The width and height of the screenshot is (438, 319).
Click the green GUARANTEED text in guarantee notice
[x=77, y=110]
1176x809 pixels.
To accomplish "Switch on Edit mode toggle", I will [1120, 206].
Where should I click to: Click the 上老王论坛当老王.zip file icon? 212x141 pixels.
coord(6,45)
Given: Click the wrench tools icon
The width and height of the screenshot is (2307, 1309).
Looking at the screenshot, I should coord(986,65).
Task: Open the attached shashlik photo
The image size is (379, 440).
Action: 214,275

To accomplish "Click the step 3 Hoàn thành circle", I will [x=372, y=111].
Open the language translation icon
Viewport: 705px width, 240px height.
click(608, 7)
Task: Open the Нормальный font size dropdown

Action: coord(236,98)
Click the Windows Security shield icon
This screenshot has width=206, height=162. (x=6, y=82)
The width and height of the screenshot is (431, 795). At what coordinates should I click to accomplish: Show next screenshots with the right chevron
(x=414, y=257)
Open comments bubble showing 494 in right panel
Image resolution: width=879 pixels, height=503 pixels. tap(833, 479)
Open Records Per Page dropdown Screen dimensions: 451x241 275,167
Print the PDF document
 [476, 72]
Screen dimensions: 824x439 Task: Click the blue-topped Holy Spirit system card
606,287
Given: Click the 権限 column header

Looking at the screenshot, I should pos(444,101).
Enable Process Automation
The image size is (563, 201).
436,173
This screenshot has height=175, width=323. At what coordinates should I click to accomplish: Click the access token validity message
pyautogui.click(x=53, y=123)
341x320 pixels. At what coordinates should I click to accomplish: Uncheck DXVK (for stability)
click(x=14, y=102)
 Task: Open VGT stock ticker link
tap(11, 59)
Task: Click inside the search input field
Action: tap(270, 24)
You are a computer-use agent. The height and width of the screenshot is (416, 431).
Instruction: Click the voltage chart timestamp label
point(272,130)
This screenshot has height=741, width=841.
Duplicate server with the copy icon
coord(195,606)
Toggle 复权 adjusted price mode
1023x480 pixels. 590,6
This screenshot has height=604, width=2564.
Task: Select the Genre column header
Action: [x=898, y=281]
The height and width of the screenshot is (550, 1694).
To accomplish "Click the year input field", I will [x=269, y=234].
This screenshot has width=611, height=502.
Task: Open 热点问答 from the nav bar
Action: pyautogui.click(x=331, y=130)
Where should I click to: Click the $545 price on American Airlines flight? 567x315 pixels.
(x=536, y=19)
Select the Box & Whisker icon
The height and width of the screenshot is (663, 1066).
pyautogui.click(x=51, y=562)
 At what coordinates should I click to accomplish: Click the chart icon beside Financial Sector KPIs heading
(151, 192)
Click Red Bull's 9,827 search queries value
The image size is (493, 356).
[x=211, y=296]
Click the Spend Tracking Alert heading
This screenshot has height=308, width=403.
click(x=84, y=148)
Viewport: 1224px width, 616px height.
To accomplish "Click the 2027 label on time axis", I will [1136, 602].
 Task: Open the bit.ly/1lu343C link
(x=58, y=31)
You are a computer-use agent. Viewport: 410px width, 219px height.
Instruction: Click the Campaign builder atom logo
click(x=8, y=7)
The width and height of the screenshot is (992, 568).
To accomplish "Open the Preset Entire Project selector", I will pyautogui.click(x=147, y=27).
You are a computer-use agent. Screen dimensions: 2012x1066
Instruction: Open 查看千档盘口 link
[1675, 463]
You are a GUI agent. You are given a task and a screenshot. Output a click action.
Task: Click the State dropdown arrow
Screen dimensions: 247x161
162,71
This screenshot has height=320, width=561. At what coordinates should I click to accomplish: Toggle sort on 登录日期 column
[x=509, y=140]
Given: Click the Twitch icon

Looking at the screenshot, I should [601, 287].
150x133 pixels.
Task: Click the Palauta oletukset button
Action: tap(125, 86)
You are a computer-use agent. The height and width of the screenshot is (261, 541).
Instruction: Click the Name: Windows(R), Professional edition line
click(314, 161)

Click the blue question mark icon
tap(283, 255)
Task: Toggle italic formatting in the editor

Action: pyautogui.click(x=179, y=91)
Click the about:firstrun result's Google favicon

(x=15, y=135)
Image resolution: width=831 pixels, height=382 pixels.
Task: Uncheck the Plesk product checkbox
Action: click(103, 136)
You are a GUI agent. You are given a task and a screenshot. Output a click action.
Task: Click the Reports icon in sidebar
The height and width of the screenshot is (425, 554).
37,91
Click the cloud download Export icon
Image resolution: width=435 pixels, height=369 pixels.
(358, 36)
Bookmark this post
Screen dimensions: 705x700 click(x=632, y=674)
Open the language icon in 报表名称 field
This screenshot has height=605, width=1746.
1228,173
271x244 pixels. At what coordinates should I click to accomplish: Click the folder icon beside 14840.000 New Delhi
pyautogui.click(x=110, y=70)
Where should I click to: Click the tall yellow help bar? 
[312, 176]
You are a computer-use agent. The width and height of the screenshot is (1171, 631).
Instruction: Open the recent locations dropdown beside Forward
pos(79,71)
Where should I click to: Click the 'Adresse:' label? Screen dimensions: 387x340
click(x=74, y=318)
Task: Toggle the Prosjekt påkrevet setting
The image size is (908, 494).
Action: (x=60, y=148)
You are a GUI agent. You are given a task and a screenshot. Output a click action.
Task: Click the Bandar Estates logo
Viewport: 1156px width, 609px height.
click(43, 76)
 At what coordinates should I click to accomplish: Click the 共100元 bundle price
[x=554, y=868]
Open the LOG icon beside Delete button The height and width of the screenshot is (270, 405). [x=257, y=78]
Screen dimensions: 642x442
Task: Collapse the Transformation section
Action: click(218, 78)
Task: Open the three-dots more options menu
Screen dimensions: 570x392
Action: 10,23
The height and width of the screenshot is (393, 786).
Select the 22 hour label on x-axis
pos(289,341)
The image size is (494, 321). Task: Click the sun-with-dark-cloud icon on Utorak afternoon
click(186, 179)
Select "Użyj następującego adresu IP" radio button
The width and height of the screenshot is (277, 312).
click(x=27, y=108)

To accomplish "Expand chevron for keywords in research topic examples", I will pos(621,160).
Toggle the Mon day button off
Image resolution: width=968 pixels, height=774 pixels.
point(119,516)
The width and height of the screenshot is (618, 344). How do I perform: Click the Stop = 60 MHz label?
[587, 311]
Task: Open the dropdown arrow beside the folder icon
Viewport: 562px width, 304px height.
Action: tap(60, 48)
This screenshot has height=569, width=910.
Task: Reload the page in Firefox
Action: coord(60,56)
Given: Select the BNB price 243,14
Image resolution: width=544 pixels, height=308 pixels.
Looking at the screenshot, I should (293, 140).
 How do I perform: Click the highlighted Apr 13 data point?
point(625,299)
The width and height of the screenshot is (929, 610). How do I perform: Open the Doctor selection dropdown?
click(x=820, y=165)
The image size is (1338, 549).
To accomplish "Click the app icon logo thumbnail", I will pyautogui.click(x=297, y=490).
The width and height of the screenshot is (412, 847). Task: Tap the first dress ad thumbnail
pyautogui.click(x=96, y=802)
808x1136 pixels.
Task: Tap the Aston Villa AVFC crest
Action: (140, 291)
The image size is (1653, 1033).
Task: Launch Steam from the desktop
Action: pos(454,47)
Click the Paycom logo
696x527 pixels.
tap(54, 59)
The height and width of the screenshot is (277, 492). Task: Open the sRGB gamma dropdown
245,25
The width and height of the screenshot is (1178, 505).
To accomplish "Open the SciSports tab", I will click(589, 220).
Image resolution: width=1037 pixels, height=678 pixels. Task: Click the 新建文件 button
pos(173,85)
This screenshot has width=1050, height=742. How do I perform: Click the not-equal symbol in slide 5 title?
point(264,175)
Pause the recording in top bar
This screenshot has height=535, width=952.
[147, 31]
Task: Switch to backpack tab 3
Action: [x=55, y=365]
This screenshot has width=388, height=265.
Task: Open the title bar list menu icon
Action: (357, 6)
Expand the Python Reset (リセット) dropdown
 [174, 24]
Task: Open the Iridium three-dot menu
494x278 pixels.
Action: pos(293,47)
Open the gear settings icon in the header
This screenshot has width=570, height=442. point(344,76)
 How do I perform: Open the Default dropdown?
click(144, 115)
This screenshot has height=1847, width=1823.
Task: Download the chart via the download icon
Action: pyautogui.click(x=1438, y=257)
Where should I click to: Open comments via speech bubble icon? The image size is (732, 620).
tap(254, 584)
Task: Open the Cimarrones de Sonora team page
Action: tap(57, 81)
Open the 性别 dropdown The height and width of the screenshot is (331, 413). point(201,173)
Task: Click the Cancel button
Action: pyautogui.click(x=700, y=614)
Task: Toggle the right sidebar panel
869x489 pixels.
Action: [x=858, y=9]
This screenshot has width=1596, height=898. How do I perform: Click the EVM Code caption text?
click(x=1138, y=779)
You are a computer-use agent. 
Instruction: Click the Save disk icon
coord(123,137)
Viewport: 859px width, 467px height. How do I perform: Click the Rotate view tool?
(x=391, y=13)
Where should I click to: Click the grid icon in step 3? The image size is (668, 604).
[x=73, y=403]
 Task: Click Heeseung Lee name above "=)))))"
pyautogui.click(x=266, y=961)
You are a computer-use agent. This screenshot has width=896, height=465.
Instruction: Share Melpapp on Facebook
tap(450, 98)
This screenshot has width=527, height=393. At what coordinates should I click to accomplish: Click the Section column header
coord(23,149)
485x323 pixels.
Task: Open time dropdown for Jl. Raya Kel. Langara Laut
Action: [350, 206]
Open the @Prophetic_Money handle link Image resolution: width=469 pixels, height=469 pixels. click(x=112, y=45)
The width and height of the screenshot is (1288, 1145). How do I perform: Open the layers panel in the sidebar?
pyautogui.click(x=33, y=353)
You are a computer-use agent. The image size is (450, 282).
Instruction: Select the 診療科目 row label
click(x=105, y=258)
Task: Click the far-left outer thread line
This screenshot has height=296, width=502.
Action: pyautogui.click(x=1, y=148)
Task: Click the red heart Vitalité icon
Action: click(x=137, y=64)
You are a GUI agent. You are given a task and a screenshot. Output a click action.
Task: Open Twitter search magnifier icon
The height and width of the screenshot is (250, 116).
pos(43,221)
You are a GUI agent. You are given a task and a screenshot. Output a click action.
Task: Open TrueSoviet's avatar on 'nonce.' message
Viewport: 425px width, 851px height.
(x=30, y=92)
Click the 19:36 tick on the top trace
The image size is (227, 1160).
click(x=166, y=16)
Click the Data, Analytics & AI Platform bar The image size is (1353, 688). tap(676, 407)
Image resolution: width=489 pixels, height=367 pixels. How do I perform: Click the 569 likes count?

++++++++++++++++++++

### [Task]
Locate every line in the data above that contains the string "with", and copy each one. Matching is case-sensitive.

### [Answer below]
The width and height of the screenshot is (431, 795). At what coordinates should I click to accomplish: Show next screenshots with the right chevron
Duplicate server with the copy icon
The image size is (494, 321). Task: Click the sun-with-dark-cloud icon on Utorak afternoon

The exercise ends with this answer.